Wednesday, January 31, 2007

Neuroscience and Ethics

The latest issue of The American Journal of Bioethics has an interesting in-focus piece entitled "Neuroscience and Ethics: Intersections" by Antonio Damasio. You can download the article for free here. Here is a small sample:

The words neuroscience and ethics, placed together in the same sentence, conjure up two different ideas. One idea has to do with the fact that modern neuroscience has not only opened the way for new treatments of brain disease but also made possible a variety of unexpected applications of neuroscientific progress at the level of the individual and the culture at large. The goal of treating brain diseases is clearly laudable, provided it follows time-honored ethical medical practices, but it is legitimate to wonder about some of those other applications, debate them, and establish the ethical framework for the related practices. This is an important endeavor and it is currently underway in the new discipline of neuroethics.

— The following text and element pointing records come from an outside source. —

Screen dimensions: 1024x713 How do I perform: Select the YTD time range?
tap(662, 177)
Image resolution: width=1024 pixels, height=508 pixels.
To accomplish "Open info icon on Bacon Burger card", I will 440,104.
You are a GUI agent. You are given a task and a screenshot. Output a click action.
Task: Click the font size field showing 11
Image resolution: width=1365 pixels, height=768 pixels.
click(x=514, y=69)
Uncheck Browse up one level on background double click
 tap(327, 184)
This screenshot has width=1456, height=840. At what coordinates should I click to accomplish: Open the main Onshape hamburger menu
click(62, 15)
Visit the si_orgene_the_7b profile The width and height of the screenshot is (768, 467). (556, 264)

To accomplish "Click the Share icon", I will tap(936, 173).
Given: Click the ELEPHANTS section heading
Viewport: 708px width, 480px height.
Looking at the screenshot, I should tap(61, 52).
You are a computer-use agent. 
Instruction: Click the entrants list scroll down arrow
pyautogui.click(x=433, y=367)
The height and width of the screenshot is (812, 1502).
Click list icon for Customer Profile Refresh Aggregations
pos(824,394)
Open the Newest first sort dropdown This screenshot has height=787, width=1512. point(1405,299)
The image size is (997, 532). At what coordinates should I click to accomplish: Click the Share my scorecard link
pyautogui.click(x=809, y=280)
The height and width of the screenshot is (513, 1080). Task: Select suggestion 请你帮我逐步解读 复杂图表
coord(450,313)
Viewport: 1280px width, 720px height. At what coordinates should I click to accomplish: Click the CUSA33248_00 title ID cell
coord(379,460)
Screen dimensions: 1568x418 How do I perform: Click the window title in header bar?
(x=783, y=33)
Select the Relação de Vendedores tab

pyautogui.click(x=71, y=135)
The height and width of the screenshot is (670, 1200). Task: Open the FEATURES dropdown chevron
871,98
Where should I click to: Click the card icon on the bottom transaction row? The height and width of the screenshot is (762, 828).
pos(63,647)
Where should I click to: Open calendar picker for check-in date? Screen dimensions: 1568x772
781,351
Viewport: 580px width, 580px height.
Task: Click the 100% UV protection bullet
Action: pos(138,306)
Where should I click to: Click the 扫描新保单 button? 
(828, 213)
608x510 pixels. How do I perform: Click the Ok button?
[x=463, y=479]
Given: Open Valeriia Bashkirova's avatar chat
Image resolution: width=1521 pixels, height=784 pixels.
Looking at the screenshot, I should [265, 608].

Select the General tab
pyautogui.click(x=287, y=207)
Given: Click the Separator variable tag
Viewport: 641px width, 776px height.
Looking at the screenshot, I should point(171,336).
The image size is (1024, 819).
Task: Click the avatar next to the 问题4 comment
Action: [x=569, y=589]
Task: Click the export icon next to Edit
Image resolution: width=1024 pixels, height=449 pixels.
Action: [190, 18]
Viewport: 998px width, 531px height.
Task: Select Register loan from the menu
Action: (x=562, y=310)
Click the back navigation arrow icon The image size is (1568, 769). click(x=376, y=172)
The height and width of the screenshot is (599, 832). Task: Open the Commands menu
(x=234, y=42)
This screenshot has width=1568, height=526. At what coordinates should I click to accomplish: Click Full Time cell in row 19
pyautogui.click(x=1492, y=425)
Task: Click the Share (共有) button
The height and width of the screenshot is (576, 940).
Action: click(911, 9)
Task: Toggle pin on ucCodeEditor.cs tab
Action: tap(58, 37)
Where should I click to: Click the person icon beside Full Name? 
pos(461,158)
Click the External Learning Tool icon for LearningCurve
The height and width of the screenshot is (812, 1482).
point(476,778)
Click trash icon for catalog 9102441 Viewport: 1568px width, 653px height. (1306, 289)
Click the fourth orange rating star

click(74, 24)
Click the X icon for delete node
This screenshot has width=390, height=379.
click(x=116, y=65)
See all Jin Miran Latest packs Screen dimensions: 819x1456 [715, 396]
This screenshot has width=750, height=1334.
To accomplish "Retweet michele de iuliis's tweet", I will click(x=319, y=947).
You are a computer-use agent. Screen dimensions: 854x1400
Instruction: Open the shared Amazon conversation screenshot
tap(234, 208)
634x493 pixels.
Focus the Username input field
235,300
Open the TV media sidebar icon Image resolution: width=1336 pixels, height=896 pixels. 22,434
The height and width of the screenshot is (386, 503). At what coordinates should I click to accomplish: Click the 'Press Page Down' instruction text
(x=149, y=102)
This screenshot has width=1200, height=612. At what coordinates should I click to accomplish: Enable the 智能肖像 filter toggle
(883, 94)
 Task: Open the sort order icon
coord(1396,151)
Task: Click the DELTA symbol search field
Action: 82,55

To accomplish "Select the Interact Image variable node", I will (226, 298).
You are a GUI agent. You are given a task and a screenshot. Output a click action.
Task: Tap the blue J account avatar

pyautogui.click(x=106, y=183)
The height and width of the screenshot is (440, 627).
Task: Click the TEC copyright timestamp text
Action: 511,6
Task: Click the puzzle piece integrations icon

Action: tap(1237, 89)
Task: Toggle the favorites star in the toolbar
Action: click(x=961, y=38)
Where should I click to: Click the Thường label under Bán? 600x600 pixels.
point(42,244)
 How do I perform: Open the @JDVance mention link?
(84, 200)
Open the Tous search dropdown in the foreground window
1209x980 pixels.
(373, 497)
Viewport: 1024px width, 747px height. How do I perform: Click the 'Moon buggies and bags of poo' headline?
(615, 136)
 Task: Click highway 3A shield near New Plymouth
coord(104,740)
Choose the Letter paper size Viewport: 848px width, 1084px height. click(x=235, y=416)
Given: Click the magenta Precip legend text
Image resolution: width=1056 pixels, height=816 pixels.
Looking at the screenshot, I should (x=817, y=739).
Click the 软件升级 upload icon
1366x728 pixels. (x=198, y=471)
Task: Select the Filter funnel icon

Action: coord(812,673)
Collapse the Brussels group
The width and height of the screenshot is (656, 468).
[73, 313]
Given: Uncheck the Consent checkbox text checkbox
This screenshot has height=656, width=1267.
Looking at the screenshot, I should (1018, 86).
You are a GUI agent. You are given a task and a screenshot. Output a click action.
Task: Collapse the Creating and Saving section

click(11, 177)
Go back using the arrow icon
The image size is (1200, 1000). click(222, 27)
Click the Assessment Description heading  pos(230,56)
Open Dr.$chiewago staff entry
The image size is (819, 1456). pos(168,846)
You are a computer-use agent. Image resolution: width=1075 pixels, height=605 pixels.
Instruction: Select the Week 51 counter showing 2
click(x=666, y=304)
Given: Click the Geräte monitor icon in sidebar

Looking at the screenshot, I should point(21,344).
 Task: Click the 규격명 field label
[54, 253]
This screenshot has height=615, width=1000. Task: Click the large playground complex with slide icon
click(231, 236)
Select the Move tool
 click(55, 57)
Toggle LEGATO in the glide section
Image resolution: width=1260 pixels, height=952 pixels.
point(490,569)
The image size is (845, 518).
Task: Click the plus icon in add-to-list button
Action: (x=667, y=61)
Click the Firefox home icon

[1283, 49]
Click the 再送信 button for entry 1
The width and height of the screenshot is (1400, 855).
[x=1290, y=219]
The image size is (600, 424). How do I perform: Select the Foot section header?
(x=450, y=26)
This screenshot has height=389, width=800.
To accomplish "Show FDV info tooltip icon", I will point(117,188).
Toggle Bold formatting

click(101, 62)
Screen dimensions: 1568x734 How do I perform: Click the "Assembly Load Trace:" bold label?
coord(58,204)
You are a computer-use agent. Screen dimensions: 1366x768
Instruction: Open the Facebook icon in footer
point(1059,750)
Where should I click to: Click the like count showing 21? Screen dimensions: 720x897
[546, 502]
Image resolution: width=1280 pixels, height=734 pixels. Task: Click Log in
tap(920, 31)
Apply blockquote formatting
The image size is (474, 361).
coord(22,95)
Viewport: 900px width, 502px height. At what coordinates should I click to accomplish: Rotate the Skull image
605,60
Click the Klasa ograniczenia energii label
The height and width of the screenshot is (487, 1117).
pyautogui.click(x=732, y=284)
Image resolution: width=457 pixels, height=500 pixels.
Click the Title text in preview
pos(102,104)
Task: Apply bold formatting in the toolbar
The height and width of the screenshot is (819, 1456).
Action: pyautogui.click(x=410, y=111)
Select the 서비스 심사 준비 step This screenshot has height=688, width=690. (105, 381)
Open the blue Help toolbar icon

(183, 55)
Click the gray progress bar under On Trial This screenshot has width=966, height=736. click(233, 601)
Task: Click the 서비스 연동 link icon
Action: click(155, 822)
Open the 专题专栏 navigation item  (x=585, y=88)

The other idea evoked by combining the words neuroscience and ethics has to do with the possibility of using new scientific facts to help us understand the neural underpinnings of moral behavior. While these two ideas are different and are cultivated by distinct experts, it is apparent that they are related (Roskies 2002). The ethical questions we ask and the just guidelines we hope to formulate depend on the boundaries of what constitutes ethical behavior, and the setting of those boundaries, may come to be influenced by new knowledge regarding how the brain operates in health and disease. The comments in this essay focus on the second idea.